*ORDEM DE TRABALHO 1*:
Duplique, sem alterações, o trecho da notícia sobre as denúncias contra o Mc Donald's que vai de "A realidade, conforme" até "disse Margaret Matos.".
*ORDEM DE TRABALHO 2*:
Como você resumiria em duas frases a notícia sobre as denúncias contra o Mc Donald's?
*ORDEM DE TRABALHO 3*:
Dê sequência à notícia sobre as denúncias contra o Mc Donald's, começando logo após a última frase apresentada.

*TEXTO SELECIONADO*:

Comissão recebe em audiência pública denúncias de más práticas trabalhistas no Mc Donald’s

Da Redação | 20/08/2015, 16h29

Sindicalistas e parlamentares do Brasil e do exterior fizeram nesta quinta-feira (20) inúmeras acusações de precarização das relações de trabalho à Rede Mc Donald’s, tanto aqui quanto no resto do mundo, em audiência pública da Comissão de Direitos Humanos (CDH).

Segundo a procuradora regional do Trabalho do Paraná Margaret Matos, a empresa faz da oferta do primeiro emprego um chamariz para, na verdade, explorar mão de obra a baixo custo com uma atividade que lesiona, é mal remunerada, não qualifica, tem alta rotatividade, aliena seus empregados da proteção sindical e abusa dos jovens, principalmente os mais carentes.

A realidade, conforme a procuradora, contrasta com a imagem de uma companhia que chegou ao Brasil na década de 1980 com a promessa de inclusão de jovens no mercado de trabalho, sendo marcada pelo sofrimento e pelas más condições de trabalho impostos no país a mais de 40 mil empregados.

- Estamos falando de uma empresa que explora quase 30 mil adolescentes no país, que não têm conhecimento de seus direitos. Não é à toa que escolhem adolescentes de baixa renda e pouca escolaridade, é uma estratégia de exploração para o enriquecimento – disse Margaret Matos.

Além da exploração da mão de obra juvenil, como citou a procuradora, outras denúncias a sindicatos e ações judiciais no país inteiro demonstram infrações trabalhistas como pagamento de salários abaixo do salário mínimo nacional, irregularidades na jornada de trabalho, como a não realização dos intervalos de descanso, o acúmulo de funções não remuneradas e a dificuldade de comprovação de realização de horas extras.

Como se não bastassem os prejuízos trabalhistas, completaram participantes da audiência pública, a proteção à saúde é transgredida, expondo os funcionários a chapas e óleos quentes e a produtos de limpeza tóxicos. Também foram mencionados problemas sanitários, já que os trabalhadores se revezam na manipulação de alimentos e na limpeza de banheiros e do chão.

Moacyr Tesch, presidente da Confederação Nacional dos Trabalhadores em Turismo e Hospitalidade (Contratuh) e quem propôs a realização da audiência ao presidente da comissão, senador Paulo Paim (PT-RS), revelou que a empresa troca todo o seu corpo de funcionários a cada ano, com uma taxa de rotatividade de 104%. Para ele, isso demonstra como as condições de trabalho ofertadas pela rede são massacrantes.

Francisco Calasans, presidente do Sindicato dos Trabalhadores no Comércio e Serviços em Geral de São Paulo (Sintoresp), e Maximiliano Garcez, da Associação Latino-Americana de Advogados Laboralistas (Alal), denunciaram práticas antissindicais impostas pela rede de lanchonetes. Segundo Calasans, a empresa conseguiu até mesmo estimular a criação de um sindicato para o setor, mas que sofre sua influência e enfraquece os trabalhadores.

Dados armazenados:

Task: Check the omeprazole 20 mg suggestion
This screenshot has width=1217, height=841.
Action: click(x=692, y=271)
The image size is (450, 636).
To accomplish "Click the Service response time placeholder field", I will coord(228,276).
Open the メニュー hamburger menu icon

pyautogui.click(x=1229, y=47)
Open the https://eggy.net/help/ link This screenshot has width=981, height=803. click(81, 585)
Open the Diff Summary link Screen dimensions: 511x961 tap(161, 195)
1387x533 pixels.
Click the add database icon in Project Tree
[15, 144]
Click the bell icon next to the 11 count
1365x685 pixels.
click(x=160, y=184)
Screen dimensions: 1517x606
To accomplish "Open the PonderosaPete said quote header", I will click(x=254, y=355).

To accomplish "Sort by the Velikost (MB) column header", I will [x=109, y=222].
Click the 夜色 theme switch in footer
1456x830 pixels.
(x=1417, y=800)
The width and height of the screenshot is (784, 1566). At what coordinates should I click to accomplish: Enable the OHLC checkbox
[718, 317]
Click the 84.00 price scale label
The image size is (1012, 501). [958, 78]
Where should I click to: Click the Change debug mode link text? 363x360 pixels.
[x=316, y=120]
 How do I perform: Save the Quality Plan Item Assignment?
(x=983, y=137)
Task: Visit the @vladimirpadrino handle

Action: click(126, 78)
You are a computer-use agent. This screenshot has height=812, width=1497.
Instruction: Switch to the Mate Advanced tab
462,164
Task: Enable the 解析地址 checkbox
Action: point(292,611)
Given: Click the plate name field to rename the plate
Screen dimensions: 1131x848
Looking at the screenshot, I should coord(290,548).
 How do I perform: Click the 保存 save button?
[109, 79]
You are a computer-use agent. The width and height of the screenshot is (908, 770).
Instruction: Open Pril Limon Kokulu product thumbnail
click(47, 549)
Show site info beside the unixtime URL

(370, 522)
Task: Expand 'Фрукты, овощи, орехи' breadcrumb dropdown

*RESPOSTA 1*:
A realidade, conforme a procuradora, contrasta com a imagem de uma companhia que chegou ao Brasil na década de 1980 com a promessa de inclusão de jovens no mercado de trabalho, sendo marcada pelo sofrimento e pelas más condições de trabalho impostos no país a mais de 40 mil empregados.

- Estamos falando de uma empresa que explora quase 30 mil adolescentes no país, que não têm conhecimento de seus direitos. Não é à toa que escolhem adolescentes de baixa renda e pouca escolaridade, é uma estratégia de exploração para o enriquecimento – disse Margaret Matos.

*RESPOSTA 2*:
Em audiência pública da Comissão de Direitos Humanos, sindicalistas e parlamentares do Brasil e do exterior acusaram a rede Mc Donald's de precarizar as relações de trabalho, e a procuradora Margaret Matos afirmou que a empresa explora mão de obra jovem e de baixo custo. Também foram denunciados salários abaixo do mínimo, irregularidades na jornada, riscos à saúde dos funcionários, rotatividade de 104% e práticas antissindicais.

*RESPOSTA 3*:
Delegação estrangeira

O presidente da União Geral dos Trabalhadores (UGT), Ricardo Patah, acusou ainda o grupo Mc Donald´s de sonegar impostos. Ele relatou ter sugerido ao Ministério Público de São Paulo que investigue indícios de sonegação de Imposto de Renda e da Contribuição Social sobre o Lucro Líquido pela holding do Mc Donald’s. Conforme denunciou, o grupo em enviado recursos para paraísos fiscais nas Ilhas Virgens Britânicas, disfarçados como royalties. Jutta Steinruck, integrante do Parlamento Europeu, disse que a empresa adota práticas tributárias semelhantes em países da Comunidade Europeia.

Uma delegação estrangeira, com mais de 200 pessoas, compareceu à reunião representando 20 países diferentes. Os seus componentes integram um movimento mundial contra as más práticas da empresa e falam que há um padrão global na atuação do Mc Donald’s, sempre visando ao lucro e explorando os trabalhadores.

Adriana Alvarez, funcionária há cinco anos de uma lanchonete da rede em Chicago (EUA), se emocionou ao expor as dificuldades para sustentar seu filho com o salário de cerca de 10 dólares por hora. Ela faz parte do comitê que luta pela elevação da remuneração por hora para 15 dólares.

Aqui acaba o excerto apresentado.